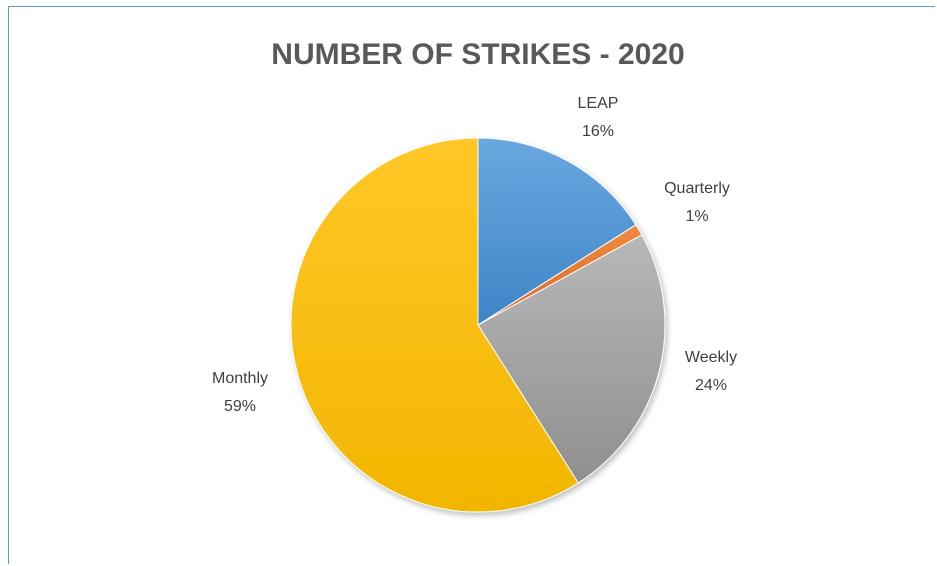 This screenshot has width=937, height=566. What do you see at coordinates (598, 104) in the screenshot?
I see `slice-label-leap: LEAP` at bounding box center [598, 104].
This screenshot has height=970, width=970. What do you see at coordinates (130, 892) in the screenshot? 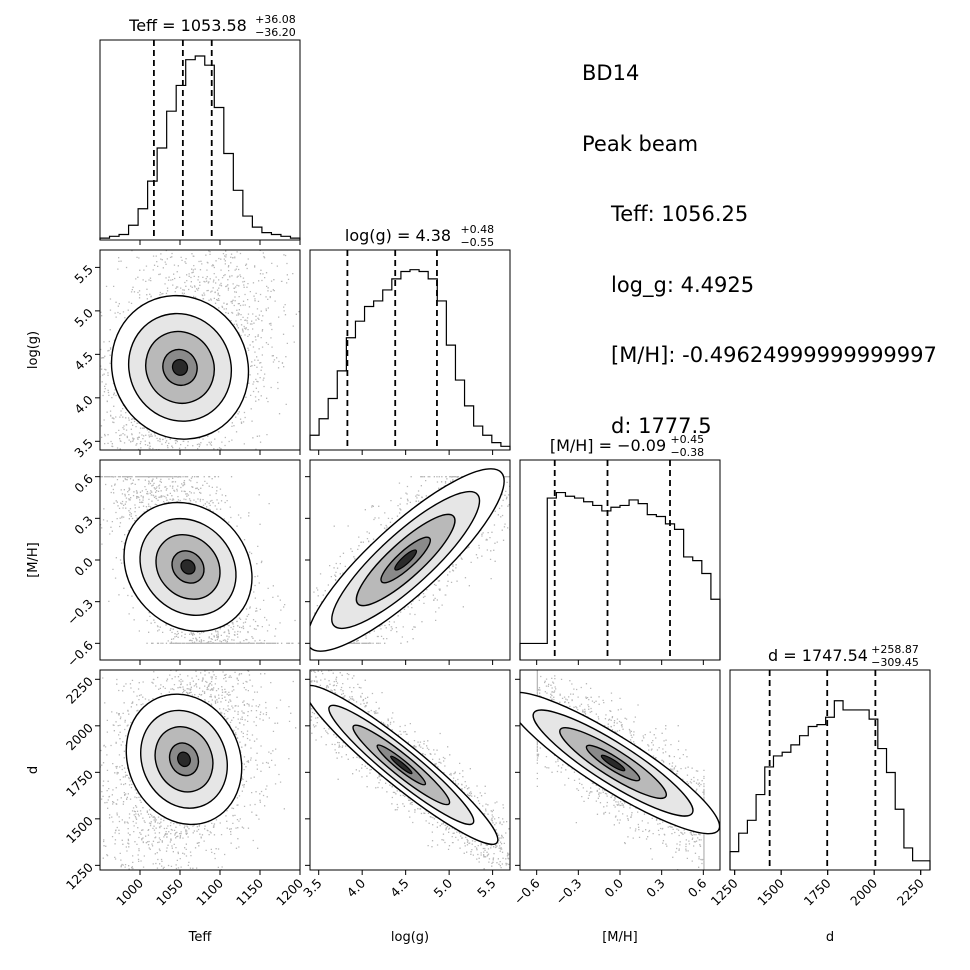
I see `x-tick-label: 1000` at bounding box center [130, 892].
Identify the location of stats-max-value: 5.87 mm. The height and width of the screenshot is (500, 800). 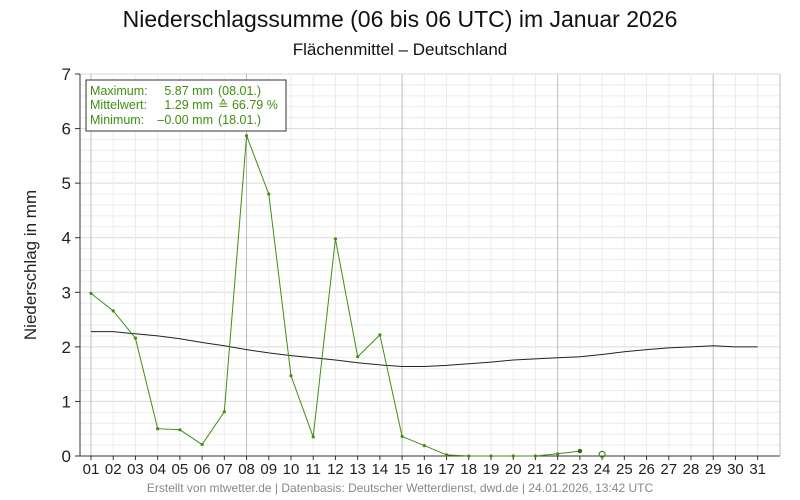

┄┄┄┄┄┄┄┄┄┄

(What you should do): Please rewrite every line of the material above as a numbered list, skipping any blank lines and leaving out the pictures.

(Problem solution):
1.  This screenshot has width=937, height=566. What do you see at coordinates (598, 104) in the screenshot?
2. I see `slice-label-leap: LEAP` at bounding box center [598, 104].
3. This screenshot has height=970, width=970. What do you see at coordinates (130, 892) in the screenshot? 
4. I see `x-tick-label: 1000` at bounding box center [130, 892].
5. Identify the location of stats-max-value: 5.87 mm. The height and width of the screenshot is (500, 800). 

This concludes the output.